From "a writer at the top of her game" (The New York Times) comes a
bighearted and sharply funny debut novel about two estranged sisters and
the crossroads they face after becoming unexpectedly pregnant at the
same time.
Two years after the death of their mother, Jada and Maddy Battle both
navigate unplanned pregnancies. Jada, a thirty-one-year-old psychology
PhD student living in Pittsburgh, quietly obtains an abortion without
telling her husband, but the secret causes turmoil in her already shaky
marriage. Back home in rural Pennsylvania, nineteen-year-old Maddy, who
spends her time caring for birds at a wildlife rehabilitation center, is
paid off by the man who got her pregnant to get an abortion. But an
unsettling visit to a crisis pregnancy center adds to her doubts about
whether to go through with it.
Although Maddy still hasn't forgiven Jada for a terrible betrayal, she
goes to her for support, only to discover the cracks in the façade of
her sister's seemingly perfect life.

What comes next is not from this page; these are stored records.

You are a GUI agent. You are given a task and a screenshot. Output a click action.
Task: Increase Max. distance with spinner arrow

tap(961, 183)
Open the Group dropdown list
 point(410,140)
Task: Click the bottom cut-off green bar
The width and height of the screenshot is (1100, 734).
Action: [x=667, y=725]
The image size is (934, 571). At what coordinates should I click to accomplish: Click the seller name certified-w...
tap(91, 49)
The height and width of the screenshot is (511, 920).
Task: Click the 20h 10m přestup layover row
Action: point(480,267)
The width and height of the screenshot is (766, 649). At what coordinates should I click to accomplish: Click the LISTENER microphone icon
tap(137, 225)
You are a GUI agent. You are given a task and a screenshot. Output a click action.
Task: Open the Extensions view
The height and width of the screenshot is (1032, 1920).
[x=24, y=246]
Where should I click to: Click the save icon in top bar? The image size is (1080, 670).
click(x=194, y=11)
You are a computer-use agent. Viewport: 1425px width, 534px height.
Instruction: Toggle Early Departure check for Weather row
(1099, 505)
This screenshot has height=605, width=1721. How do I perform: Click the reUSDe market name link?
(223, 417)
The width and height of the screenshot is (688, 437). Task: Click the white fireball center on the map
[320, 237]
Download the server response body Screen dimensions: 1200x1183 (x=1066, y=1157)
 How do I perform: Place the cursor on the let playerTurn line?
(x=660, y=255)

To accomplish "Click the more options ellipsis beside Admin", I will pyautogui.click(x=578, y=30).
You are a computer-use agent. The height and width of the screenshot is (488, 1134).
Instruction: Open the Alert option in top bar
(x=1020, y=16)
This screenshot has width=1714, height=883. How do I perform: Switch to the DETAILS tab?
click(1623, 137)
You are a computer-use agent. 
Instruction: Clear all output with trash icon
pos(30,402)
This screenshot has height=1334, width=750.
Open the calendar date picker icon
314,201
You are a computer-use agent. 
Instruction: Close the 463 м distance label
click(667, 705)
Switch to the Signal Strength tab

As their past resentments boil
over, the sisters must navigate the consequences of their choices and
determine how best to care for themselves and each other.
With luminous prose and laser-sharp psychological insight, How to Care
for a Human Girl is a compassionate and unforgettable examination of
the complexities of choice, the special intimacy of sisterhood, and the
bizarre ways our heated political moment manifests in daily life.